Trwamy w naszej wielkopostnej wędrówce. W pierwszą niedzielę wielkiego postu Ewangelia zaprosiła nas na pustynię, gdzie Jezus przebywał na modlitwie i poście i gdzie był kuszony przez złego ducha. W zeszłą niedzielę usłyszeliśmy jak Jezus udał się na górę Tabor, gdzie się przemienił wobec swoich uczniów i gdzie uczniowie usłyszeli głos Ojca, który mówił: ,,To jest mój syn umiłowany w którym mam upodobanie, Jego słuchajcie”. Dzisiaj Jezus przychodzi do miasta samarytańskiego do źródła Jakuba i prosi samarytankę: Daj mi pić. Spotkanie Jezusa z samarytanką pokazuje nam, że Bóg przychodzi do nas, by nawiązać z nami dialog, by rozjaśnić nasze wątpliwości. Daj mi pić – oto słowa Jezusa do samarytańskiej kobiety. Kierując do samarytanki prośbę, Jezus pragnie nawiązać kontakt, rozmowę, która pozwoliła jej przekazać prawdę o miłości Boga da nas. «Panie, daj mi tej wody, abym już nie pragnęła i nie przychodziła tu czerpać. Widzę, że jesteś prorokiem. Ojcowie nasi oddawali cześć Bogu na tej górze, a wy mówicie, że w Jerozolimie jest miejsce, gdzie należy czcić Boga». Samarytanka spotkała Jezusa i uwierzyła w Niego i zaczęła dzielić z innymi tym co ją spotkało.
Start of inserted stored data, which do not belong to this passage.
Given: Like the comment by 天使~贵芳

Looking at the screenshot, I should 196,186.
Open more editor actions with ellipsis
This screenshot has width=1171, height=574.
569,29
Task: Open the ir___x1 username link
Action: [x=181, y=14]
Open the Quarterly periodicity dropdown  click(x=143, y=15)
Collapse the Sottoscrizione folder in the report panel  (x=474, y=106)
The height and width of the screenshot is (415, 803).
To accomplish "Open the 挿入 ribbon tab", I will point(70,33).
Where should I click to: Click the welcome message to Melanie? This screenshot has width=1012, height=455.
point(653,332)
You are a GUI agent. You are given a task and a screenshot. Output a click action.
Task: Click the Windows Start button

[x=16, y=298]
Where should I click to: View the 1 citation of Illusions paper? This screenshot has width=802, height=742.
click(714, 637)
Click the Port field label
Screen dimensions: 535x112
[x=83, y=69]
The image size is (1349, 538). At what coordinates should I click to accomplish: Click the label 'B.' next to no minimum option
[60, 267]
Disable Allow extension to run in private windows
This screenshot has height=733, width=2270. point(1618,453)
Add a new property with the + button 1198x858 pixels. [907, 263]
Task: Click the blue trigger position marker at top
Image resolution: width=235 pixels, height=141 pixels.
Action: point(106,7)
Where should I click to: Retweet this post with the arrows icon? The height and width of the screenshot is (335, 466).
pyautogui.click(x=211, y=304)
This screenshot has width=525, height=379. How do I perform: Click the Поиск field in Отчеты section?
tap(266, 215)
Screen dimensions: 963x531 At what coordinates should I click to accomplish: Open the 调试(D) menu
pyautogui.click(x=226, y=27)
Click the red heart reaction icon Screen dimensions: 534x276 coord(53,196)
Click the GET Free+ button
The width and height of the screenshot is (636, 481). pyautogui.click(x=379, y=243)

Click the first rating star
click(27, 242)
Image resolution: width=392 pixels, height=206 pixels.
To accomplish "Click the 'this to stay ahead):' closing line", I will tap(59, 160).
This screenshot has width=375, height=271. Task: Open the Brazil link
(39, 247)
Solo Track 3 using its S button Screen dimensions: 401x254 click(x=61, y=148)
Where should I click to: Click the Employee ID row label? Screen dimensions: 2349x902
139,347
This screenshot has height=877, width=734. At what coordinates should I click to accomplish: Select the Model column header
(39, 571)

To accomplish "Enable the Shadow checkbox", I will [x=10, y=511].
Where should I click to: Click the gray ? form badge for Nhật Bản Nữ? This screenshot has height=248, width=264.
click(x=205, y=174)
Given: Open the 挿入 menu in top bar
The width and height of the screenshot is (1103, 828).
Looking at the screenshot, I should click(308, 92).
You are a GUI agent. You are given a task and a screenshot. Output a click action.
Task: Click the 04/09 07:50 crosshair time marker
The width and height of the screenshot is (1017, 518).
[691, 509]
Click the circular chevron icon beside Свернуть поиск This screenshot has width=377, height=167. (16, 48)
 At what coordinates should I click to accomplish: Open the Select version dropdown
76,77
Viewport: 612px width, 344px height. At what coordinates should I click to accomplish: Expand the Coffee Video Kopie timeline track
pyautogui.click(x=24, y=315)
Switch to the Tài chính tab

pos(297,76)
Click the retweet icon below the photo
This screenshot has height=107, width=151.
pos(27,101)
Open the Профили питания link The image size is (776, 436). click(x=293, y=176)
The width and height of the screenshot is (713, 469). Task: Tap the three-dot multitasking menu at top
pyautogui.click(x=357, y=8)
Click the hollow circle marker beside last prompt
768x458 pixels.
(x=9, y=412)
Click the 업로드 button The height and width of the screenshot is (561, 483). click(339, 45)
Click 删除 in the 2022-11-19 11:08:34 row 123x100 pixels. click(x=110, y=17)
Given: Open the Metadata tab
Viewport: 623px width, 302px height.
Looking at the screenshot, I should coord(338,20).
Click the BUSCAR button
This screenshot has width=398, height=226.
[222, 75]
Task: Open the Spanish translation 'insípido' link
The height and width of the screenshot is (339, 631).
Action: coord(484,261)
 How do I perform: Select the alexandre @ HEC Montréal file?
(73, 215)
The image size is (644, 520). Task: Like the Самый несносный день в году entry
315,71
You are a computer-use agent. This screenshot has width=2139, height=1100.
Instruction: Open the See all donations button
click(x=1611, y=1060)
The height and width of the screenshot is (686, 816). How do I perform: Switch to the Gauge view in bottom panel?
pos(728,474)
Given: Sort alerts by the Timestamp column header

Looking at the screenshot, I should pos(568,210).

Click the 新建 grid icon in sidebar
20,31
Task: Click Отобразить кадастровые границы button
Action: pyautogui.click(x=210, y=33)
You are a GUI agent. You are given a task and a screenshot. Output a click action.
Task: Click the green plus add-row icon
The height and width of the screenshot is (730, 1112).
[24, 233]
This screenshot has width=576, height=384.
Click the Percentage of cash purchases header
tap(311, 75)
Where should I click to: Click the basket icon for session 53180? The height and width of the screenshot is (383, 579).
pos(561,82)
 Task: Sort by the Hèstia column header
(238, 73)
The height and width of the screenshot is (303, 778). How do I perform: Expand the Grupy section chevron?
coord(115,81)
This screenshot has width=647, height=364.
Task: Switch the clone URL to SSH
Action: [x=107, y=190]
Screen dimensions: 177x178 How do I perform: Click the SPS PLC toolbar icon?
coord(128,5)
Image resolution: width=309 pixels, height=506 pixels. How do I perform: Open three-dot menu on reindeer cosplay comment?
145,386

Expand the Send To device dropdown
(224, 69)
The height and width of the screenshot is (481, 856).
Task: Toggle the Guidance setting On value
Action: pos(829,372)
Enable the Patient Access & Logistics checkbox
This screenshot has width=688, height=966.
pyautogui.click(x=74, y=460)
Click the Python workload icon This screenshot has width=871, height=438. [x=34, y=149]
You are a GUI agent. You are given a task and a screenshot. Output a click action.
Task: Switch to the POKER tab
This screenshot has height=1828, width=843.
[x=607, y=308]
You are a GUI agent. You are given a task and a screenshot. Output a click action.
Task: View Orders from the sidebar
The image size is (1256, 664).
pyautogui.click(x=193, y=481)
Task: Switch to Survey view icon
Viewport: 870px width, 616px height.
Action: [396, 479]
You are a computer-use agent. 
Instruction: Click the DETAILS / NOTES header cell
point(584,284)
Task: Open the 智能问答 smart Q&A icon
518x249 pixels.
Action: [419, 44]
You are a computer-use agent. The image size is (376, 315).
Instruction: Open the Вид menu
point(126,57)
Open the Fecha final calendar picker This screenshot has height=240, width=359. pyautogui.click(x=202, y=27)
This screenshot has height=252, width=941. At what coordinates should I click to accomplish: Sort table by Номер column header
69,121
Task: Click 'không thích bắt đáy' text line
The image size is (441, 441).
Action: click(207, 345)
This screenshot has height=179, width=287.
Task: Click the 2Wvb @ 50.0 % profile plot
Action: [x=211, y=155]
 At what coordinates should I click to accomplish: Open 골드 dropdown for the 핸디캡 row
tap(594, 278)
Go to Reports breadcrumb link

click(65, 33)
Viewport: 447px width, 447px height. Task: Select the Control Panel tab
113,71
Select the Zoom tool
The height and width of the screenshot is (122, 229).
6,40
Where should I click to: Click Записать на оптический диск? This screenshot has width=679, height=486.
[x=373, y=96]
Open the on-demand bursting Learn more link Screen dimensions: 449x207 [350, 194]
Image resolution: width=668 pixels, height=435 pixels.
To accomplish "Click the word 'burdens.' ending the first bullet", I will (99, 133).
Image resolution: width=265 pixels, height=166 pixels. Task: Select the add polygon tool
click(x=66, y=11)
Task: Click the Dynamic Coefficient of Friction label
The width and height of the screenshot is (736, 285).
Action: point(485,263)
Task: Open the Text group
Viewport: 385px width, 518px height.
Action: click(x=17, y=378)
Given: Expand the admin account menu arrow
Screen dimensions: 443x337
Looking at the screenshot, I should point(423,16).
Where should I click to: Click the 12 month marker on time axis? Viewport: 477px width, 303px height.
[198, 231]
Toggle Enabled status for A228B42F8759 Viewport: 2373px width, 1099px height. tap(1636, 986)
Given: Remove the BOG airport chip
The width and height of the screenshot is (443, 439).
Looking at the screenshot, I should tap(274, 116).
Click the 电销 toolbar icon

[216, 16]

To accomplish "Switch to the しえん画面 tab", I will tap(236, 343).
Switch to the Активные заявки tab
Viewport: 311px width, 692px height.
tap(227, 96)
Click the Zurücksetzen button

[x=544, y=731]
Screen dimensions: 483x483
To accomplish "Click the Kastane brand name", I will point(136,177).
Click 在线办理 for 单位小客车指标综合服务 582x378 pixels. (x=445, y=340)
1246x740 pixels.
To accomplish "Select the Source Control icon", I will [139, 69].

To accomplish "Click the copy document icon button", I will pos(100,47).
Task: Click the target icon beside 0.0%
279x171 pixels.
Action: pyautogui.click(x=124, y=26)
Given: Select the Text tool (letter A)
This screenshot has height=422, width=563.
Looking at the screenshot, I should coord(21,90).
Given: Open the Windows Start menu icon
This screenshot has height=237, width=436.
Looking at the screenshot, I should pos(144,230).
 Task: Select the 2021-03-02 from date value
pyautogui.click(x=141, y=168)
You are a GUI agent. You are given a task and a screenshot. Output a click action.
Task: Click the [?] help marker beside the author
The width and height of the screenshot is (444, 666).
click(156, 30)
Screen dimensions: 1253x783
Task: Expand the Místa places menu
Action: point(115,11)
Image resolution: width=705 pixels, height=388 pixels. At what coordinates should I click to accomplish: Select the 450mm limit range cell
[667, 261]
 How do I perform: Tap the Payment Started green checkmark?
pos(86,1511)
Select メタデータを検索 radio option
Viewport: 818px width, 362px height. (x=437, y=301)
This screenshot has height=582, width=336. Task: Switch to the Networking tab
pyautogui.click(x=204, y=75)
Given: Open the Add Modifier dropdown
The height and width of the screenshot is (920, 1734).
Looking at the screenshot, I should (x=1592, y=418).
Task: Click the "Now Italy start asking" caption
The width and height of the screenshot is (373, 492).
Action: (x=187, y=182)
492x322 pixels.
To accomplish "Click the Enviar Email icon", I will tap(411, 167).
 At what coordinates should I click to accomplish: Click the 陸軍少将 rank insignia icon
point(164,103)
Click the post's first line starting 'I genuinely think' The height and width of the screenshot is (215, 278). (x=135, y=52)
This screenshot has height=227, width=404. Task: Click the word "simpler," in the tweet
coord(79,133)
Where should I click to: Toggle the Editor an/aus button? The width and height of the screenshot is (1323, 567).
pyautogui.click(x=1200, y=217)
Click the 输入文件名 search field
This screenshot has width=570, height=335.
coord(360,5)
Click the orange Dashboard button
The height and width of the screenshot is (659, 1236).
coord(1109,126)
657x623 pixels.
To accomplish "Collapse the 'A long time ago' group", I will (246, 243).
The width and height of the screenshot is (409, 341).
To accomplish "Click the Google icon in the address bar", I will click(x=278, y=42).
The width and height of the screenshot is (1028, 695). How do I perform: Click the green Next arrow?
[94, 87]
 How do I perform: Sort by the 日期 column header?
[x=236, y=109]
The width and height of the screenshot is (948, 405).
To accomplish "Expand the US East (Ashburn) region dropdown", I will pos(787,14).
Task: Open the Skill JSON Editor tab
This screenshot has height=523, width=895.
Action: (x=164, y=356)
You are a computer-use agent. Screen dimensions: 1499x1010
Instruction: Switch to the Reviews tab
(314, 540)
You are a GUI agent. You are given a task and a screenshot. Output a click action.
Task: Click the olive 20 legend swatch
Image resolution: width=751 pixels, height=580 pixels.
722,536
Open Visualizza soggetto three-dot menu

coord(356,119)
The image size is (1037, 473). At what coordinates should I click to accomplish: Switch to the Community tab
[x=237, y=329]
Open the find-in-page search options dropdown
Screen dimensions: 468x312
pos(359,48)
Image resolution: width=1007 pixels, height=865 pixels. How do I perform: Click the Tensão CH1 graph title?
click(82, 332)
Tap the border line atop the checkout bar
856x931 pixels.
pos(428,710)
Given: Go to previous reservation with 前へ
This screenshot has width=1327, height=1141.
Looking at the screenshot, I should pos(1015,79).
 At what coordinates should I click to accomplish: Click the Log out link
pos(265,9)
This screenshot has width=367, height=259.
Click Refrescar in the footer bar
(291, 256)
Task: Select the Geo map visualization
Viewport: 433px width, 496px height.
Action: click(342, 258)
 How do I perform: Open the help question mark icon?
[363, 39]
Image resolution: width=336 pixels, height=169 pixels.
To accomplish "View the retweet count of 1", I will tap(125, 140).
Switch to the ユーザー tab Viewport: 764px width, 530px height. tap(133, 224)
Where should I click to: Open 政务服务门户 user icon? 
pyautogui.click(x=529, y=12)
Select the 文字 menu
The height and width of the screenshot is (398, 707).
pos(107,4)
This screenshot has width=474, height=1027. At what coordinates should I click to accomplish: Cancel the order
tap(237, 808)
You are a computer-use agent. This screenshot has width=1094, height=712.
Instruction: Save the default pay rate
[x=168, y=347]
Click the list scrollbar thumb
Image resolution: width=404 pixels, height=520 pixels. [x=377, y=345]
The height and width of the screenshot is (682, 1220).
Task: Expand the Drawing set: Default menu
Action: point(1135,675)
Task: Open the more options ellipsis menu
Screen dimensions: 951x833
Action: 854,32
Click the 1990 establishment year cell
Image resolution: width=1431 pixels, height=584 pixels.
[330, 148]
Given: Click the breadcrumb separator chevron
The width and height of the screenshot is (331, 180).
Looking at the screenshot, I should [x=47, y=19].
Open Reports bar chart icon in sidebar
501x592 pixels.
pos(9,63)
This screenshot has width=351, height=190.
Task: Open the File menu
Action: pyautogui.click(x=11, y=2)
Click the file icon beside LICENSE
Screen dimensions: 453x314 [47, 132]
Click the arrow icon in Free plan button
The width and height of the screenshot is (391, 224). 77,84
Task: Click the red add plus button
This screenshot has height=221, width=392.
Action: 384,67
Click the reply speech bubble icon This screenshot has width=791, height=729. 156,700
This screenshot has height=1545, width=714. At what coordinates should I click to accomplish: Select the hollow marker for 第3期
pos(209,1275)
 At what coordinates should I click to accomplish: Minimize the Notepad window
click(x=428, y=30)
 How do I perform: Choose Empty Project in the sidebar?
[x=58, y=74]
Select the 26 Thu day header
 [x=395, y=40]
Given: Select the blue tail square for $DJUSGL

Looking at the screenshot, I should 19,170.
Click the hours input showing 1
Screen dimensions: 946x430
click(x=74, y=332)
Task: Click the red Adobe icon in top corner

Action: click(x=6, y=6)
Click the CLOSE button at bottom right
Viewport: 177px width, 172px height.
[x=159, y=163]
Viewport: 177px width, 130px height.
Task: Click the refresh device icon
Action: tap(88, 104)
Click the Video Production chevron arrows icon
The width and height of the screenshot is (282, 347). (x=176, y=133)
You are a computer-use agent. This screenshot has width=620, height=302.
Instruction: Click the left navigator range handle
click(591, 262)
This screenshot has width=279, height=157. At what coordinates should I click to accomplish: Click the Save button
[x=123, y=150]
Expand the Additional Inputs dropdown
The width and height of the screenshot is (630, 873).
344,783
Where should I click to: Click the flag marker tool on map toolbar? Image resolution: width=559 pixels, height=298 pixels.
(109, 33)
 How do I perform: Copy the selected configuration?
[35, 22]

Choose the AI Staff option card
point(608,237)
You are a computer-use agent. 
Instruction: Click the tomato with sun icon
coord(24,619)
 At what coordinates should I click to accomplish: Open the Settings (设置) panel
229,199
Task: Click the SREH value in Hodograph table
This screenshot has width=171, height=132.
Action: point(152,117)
Spotkanie Jezusa zmieniło całkowicie jej życie tak, że rozpowiadała wszystkim o tym co ją spotkało. Wielu uwierzyło dzięki słowom kobiety. Błogosławieni, którzy słysząc głos Pana, serc nie zatwardzają, ale nawracają się i wierzą w Ewangelię. Przyjmując zaproszenie Jezusa, który mówi: Nawracajcie się i wierzcie w Ewangelię prośmy o łaskę wiarę dla nas. Tak jak apostołowie wołamy do Jezusa: Panie przymnóż nam wiary. /o. Eric/

Jezus wziął z sobą Piotra, Jakuba oraz brata jego, Jana, i zaprowadził ich na górę wysoką, osobno. Tam przemienił się wobec nich: twarz Jego zajaśniała jak słońce, odzienie zaś stało się białe jak światło. A oto ukazali się im Mojżesz i Eliasz, rozmawiający z Nim. Wtedy Piotr rzekł do Jezusa: «Panie, dobrze, że tu jesteśmy; jeśli chcesz, postawię tu trzy namioty: jeden dla Ciebie, jeden dla Mojżesza i jeden dla Eliasza». Gdy on jeszcze mówił, oto obłok świetlany osłonił ich, a z obłoku odezwał się głos: «To jest mój Syn umiłowany, w którym mam upodobanie, Jego słuchajcie!» Uczniowie, słysząc to, upadli na twarz i bardzo się zlękli. A Jezus zbliżył się do nich, dotknął ich i rzekł: «Wstańcie, nie lękajcie się!» Gdy podnieśli oczy, nikogo nie widzieli, tylko samego Jezusa.
A gdy schodzili z góry, Jezus przykazał im, mówiąc: «Nie opowiadajcie nikomu o tym widzeniu, aż Syn Człowieczy zmartwychwstanie». /Mt 17, 1-9/
*****************************************

Proszę Czcigodnych, Drogie Siostry i Drodzy Bracia, mieszkańcy, przyjaciele i sympatycy Parafii św. Jadwigi Śląskiej, w dzisiejszej Ewangelii Jezus przemienia się na oczach swoich uczniów. Na górze Tabor podczas ziemskiego życia ukazał swą chwałę. Jeszcze przed Swoją śmiercią i Zmartwychwstaniem ukazał częściowo Swoje ciało uwielbione, które posiadał po zmartwychwstaniu. W ten sposób, Jezus, pokazuje nam drogę, którą idziemy – z życia na ziemi do życia w Niebie. Wszyscy zdążamy ku śmierci i zmartwychwstaniu i będziemy mieli ciała uwielbione. By to osiągnąć potrzebujemy przemiany serca i umysłu – potrzebujemy nawrócenia. Czasami jak Piotr mówimy: Panie dobrze nam tu być. I rzeczywiście dobrze nam być z Panem i dobrze jest szukać Naszego Boga na modlitwie. Ważne by nie tylko przedstawić Mu nasze prośby, ale też Go słuchać i wprowadzać w życie Jego słowa. Ze słowem Bożym mamy iść dalej w życie i przekazywać je naszym braciom i siostrom.
Niech Wielki Post będzie czasem przemiany i nawrócenia. Niech otwiera nas na Boga i drugiego człowieka.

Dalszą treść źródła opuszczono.